Finally, we considered another scenario, where the load is defined differently from the previous one. We define the load as the traffic of customers within a time interval 333We set this time interval to 15 minutes.. Again, this load definition is aligned with the main concept of opportunistic bandits: When the load is high, the traffic of customers is at peak due to a special promotion, a holiday season or simply a popular time of the day. Thus, we should better avoid any exploration by selecting the arm that we believe is the best. It is a reasonable choice given that retailers strive to offer the best of their services at periods where they are experiencing more crowds than usual. A “bad” action in this situation will expose a user to random site experience and can cause him never to come back again, and that seems like a high cost to the business. However, in a period where few users are using the retailer mobile application or website, experimenting with an under-explored arm is a smarter decision since the resulting regret of trying a suboptimal arm will be compensated by the low load. Seasonality is one of the main factors affecting sales and customer demand in the retail industry. In particular, the authors in [Newing2013] studied the contribution of visitor demand to the seasonal sales variations experienced at grocery retailers, and they demonstrated the significant degree of seasonality experienced around retail stores in terms of their revenue generated from out-of-catchment visitors. For opportunistic bandits, this alternative definition of the load naturally captures the potential business opportunities offered by seasonal variations.

Algorithm Datasets
First Test Second Test Third Test
A/B Testing 3358751 5268123 916388
DEG 226124 108641 29689
TS 361076 127366 52758
UCB 361055 145263 57021
AdaUCB 205715 102102 25456
Table 2: Accumulated Regret at the end of the experiments (Second Scenario).
Figure 5: Correlation Matrix for the arms’ CTRs values when compared to the Ground Truth (GT) (Second Scenario)

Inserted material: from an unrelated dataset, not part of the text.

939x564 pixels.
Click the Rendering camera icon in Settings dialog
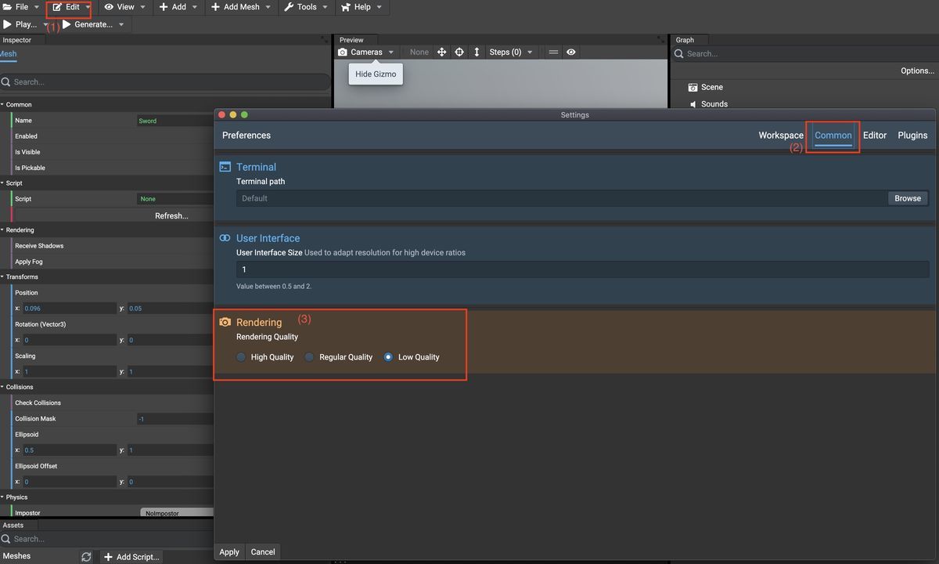[x=225, y=322]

The cumulative regret obtained by our evaluated algorithms in Figure 3 and the correlation matrix of CTRs in Figure 5 confirms our previous findings. AdaUCB achieves respectively 9.02%, 6.01%, and 14.25% lower regret than DEG for the three tests. Besides, the regret reduction in compression to UCB is respectively 43.02%, 29.71%, and 55.35% for the three tests. UCB performance is clearly the worst among the other methods because it continues to explore at the expense of exploiting its knowledge of the best arm. DEG appears to be the second-to-best performing by far as expected. DEG policy explores uniformly over all arms. Thus, it will be hurt if there are large number of non-optimal arms. We also notice that its performance degrades rapidly if it is not well tuned. The innovation behind AdaUCB is to ensure that we take into consideration the users’ traffic before trying an action, which also warrants that, in the long term, we periodically take a break from exploiting costly arms. The key to opportunistic bandits is its load-dependent “curiosity bonus”. When selecting an arm, AdaUCB calculates the expected reward of each arm and then adds a bonus, which is computed as the inverse proportion to the load-dependent confidence of that reward. It is optimistic about uncertainty to the extent of its load term. That causes the results of the algorithm to swing wildly from trial to trial based on load, especially at the early phases, because each new trial provides more information to the chosen arm so the other arms will mostly be favored more in the subsequent rounds.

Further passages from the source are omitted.